▶ _EXERCISE OBJECTIVE_
Whenever a line below holds the word "toolbar", count it; then give the total and nothing else.

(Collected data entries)
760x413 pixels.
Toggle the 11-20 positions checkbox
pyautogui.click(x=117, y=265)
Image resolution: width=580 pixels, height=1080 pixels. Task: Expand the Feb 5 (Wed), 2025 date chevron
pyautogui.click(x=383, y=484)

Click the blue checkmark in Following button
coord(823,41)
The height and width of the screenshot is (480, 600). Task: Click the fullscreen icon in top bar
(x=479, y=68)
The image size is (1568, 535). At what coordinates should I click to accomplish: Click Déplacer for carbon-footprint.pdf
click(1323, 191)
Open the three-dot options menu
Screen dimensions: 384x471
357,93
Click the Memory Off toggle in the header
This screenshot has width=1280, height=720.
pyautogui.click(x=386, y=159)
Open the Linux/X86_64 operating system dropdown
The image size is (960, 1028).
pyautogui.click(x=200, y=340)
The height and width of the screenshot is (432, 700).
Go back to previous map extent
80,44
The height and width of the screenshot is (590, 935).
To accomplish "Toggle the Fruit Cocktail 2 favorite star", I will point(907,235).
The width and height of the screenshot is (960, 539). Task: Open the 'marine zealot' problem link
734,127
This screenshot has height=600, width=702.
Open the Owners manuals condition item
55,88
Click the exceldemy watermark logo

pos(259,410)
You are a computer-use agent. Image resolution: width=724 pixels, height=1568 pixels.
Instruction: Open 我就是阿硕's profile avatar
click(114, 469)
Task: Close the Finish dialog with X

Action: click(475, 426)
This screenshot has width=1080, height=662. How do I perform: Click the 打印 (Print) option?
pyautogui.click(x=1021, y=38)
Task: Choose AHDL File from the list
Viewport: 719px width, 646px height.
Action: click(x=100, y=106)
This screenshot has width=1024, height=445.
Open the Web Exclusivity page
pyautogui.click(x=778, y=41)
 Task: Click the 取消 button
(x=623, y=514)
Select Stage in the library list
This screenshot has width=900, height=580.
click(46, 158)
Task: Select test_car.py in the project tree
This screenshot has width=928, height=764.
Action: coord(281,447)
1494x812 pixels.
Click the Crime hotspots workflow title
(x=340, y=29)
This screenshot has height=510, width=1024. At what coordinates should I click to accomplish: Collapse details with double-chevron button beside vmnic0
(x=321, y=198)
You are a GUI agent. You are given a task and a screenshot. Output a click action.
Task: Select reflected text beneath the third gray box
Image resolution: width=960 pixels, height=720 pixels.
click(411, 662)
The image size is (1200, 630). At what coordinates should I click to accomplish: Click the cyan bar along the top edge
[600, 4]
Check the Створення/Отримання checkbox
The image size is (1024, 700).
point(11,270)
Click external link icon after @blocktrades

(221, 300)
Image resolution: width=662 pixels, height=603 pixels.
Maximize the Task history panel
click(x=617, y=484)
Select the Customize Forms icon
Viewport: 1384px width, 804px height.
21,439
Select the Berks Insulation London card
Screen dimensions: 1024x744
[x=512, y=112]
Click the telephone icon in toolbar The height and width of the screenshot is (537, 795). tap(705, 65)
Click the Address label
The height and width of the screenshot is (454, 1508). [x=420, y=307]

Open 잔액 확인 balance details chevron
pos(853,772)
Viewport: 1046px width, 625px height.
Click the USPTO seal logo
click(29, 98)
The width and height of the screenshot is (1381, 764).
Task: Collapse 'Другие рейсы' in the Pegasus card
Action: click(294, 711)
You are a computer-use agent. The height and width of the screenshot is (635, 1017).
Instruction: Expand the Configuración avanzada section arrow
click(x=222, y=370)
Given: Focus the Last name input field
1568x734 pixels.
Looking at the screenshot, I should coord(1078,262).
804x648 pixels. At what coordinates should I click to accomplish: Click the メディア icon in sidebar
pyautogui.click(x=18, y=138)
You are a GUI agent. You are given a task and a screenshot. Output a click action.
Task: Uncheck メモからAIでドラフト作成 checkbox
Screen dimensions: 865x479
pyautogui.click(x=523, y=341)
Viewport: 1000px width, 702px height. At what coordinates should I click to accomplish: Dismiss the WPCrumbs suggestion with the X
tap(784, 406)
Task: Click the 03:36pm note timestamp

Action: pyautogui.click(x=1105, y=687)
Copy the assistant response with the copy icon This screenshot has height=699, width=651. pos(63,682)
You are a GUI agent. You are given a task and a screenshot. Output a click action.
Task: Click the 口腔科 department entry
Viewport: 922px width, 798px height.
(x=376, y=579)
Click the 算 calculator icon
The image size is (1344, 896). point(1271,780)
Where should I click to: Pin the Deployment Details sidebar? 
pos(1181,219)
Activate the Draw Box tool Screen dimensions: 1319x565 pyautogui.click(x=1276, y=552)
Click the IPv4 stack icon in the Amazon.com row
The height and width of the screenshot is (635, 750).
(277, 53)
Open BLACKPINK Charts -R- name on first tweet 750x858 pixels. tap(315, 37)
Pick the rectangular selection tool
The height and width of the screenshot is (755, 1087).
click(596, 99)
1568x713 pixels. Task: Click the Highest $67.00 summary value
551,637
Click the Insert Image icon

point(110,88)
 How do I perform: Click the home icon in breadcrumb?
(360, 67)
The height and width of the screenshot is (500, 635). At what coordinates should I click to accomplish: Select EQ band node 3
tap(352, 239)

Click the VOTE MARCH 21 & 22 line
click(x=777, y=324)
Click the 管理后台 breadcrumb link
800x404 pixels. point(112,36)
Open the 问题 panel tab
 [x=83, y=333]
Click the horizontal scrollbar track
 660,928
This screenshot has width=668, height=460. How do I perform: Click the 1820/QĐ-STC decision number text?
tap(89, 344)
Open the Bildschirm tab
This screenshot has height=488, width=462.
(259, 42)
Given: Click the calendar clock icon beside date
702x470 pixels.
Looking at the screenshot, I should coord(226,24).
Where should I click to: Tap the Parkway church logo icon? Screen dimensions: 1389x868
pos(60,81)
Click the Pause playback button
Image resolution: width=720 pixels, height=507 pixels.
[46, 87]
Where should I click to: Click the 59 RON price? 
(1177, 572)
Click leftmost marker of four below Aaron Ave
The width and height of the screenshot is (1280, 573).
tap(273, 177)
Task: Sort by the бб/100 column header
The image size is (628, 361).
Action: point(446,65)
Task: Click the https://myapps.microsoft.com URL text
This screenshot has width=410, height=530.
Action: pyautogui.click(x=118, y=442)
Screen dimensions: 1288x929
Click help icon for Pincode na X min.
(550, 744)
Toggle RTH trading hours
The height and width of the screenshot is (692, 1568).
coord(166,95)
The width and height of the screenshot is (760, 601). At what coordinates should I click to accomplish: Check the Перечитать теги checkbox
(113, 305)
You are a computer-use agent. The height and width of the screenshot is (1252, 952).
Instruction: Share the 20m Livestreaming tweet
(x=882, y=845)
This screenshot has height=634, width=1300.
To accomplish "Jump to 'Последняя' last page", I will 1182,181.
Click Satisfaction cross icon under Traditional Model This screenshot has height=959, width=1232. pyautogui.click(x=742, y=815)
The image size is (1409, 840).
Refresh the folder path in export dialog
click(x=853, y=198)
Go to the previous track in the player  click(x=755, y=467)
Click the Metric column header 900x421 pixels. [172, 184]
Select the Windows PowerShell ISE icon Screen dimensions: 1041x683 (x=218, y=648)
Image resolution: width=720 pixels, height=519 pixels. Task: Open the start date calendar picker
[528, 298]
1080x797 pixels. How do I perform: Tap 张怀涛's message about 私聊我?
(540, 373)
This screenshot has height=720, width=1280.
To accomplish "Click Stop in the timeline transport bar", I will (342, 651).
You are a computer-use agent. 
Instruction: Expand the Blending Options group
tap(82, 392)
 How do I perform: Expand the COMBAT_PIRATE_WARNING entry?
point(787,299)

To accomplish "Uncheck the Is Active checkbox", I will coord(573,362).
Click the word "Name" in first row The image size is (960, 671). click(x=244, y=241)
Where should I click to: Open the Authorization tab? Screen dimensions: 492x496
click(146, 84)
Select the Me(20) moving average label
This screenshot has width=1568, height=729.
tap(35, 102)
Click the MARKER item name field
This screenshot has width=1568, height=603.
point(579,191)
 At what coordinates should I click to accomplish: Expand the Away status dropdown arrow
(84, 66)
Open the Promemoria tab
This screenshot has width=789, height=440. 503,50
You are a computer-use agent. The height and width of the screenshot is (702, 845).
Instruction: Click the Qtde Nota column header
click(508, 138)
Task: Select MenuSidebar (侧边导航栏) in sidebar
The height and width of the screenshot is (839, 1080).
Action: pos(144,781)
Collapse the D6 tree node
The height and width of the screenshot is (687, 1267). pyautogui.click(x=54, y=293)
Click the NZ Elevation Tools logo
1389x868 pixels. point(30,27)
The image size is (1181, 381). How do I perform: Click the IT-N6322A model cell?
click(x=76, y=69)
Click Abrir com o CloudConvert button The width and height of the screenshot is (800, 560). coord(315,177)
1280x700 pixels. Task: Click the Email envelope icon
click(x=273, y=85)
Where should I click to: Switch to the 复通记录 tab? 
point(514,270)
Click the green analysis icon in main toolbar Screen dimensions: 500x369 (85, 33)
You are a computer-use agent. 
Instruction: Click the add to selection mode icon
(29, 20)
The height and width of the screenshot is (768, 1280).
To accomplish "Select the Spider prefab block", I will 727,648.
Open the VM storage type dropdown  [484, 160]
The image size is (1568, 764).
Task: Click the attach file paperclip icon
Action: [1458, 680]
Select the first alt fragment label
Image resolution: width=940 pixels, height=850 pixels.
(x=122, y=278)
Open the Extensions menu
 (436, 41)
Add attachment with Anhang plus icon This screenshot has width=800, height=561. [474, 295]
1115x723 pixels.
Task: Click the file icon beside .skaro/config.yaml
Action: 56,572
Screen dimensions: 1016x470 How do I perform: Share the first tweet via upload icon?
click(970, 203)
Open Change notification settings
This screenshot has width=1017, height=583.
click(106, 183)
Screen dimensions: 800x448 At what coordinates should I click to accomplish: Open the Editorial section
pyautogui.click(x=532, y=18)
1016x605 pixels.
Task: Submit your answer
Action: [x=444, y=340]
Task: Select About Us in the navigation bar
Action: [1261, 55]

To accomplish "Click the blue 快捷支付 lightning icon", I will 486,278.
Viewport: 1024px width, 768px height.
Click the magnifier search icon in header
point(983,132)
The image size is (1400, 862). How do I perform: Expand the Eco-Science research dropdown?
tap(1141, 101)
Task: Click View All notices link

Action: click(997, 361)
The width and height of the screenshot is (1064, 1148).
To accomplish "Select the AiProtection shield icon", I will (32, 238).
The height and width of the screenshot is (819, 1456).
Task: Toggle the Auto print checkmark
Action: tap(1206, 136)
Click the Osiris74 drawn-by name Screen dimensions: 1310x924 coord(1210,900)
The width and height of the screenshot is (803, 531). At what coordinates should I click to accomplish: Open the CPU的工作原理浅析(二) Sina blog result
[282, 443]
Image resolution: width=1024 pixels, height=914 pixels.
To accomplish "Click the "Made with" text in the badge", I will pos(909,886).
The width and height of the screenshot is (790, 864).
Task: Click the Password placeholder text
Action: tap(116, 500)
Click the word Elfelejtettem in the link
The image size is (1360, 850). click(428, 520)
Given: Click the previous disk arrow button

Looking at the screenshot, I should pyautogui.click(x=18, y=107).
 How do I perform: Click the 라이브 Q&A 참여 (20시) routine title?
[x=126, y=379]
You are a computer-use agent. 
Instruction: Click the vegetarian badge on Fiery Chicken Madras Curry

▶ _ANSWER SPACE_
2